Calculate the effective number of functions for rows in a dataset

eff_num_func(dat, vars, q = 1, standardized = FALSE, D = NULL, tau = NULL)

Arguments

dat

A data frame with functions in columns and rows as replicates as well as other information.

vars

Column names of function variables

q

Order of the diversity measure. Defaults to the Shannon case where q = 1. For Simpson, q=2.

standardized

Use standardized number of functions (scaled by total number of functions, so between 0-1), or just raw effective number of functions for calculation. Defaults to FALSE.

D

A distance matrix describing dissimilarity between functions. Defaults to NULL, and the index is calculated assuming all functions are different. If it is not null, it must be a symmetric matrix with dimensions matching the number of functions listed in vars.

tau

A cutoff for degree of dissimilarity under which functions are considered to be different. If tau is the minimum non-zero value of D, all functions are different. if tau is the maximum value of D are greater, all functions are considered the same.

Value

Returns a vector of effective or standardized effective number of functions

Details

Takes a data frame, variable names, whether we want an index standardized by number of functions or not, an order of Hill number for our effective number of functions as well as a dissimilarity matrix (if desired) and value for a dissimilarity cutoff (defaults to the average dissimilarity).
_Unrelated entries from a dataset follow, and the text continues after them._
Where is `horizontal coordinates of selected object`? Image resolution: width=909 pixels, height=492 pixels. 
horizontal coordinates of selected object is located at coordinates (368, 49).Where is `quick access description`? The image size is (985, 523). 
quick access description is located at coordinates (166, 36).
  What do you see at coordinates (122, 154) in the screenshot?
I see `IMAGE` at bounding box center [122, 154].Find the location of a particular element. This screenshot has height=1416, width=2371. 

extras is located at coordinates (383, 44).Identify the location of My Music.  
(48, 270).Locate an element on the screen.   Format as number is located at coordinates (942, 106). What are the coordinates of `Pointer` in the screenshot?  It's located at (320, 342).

It then calculates and returns the effective number of functions using the appropriate method. See Chao et al. 2019 for more.

References

Chao, A., Chiu, C.-H., Villéger, S., Sun, I.-F., Thorn, S., Lin, Y.-C., Chiang, J.-M. and Sherwin, W. B. 2019. An attribute-diversity approach to functional diversity, functional beta diversity, and related (dis)similarity measures. Ecological Monographs. 89: e01343.

Jost, L. 2006. Entropy and diversity. Oikos 113(2): 363-375.

Hill, M. 1973. Diversity and evenness: A unifying notation and its consequences. Ecology 54: 427-432.